[BEGIN The data]
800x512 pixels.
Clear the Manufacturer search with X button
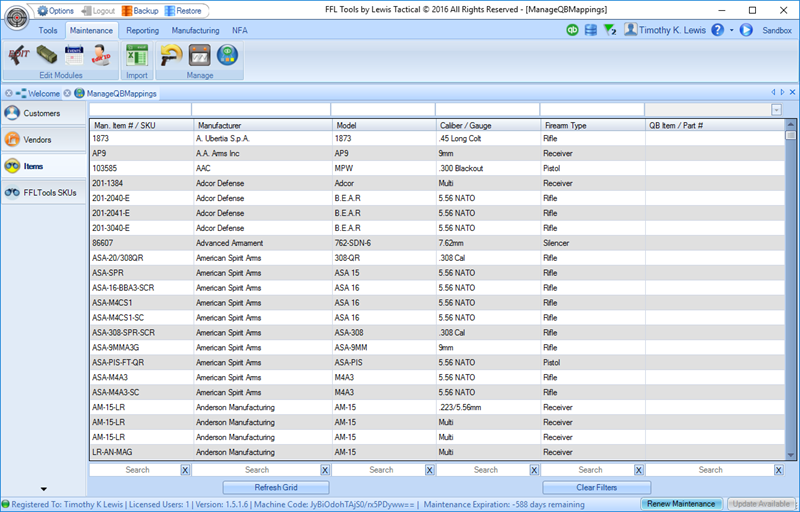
[END The data]
[BEGIN The data]
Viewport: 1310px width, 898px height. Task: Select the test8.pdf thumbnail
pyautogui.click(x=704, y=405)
[END The data]
[BEGIN The data]
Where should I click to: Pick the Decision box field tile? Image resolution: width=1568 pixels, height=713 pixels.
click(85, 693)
[END The data]
Problem details:
Add 73 to every coordinate in the answers, and give again everything from the line containing "Where should I" down to the line containing "click(85, 693)", both of those lines included, and nothing else.

The output:
Where should I click to: Pick the Decision box field tile? Image resolution: width=1568 pixels, height=713 pixels.
click(158, 766)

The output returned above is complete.